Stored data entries
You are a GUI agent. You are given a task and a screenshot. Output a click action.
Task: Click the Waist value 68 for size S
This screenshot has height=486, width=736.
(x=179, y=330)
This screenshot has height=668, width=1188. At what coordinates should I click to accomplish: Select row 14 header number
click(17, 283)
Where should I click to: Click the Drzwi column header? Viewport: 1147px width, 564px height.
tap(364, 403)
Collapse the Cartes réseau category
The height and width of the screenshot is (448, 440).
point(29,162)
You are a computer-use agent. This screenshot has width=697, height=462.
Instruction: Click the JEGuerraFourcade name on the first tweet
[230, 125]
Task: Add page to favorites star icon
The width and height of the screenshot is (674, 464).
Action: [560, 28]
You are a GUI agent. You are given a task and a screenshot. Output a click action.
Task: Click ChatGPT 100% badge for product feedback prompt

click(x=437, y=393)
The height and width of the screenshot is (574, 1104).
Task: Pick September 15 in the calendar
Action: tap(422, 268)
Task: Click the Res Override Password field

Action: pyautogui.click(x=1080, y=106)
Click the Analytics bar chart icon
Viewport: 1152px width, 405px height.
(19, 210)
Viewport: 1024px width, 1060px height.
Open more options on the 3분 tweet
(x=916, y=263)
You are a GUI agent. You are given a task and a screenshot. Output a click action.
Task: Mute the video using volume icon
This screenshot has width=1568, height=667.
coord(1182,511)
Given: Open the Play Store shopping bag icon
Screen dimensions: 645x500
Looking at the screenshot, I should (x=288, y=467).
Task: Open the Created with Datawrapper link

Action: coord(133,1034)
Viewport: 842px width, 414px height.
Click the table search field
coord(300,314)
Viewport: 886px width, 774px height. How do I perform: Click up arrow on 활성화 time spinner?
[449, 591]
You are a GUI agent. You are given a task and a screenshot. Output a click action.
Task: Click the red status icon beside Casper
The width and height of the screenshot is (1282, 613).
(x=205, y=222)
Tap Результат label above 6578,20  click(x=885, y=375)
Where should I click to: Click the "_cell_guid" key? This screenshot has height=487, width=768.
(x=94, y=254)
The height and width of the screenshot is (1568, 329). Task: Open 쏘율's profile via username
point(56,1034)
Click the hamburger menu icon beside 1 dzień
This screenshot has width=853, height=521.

* [REQUIRED ACTION]
Locate the line that contains "Viewport: 886px width, 774px", then please quote it and every line after it to the end of the entries above, exactly and with nothing else.

* [RESPONSE AREA]
Viewport: 886px width, 774px height. How do I perform: Click up arrow on 활성화 time spinner?
[449, 591]
You are a GUI agent. You are given a task and a screenshot. Output a click action.
Task: Click the red status icon beside Casper
The width and height of the screenshot is (1282, 613).
(x=205, y=222)
Tap Результат label above 6578,20  click(x=885, y=375)
Where should I click to: Click the "_cell_guid" key? This screenshot has height=487, width=768.
(x=94, y=254)
The height and width of the screenshot is (1568, 329). Task: Open 쏘율's profile via username
point(56,1034)
Click the hamburger menu icon beside 1 dzień
This screenshot has width=853, height=521.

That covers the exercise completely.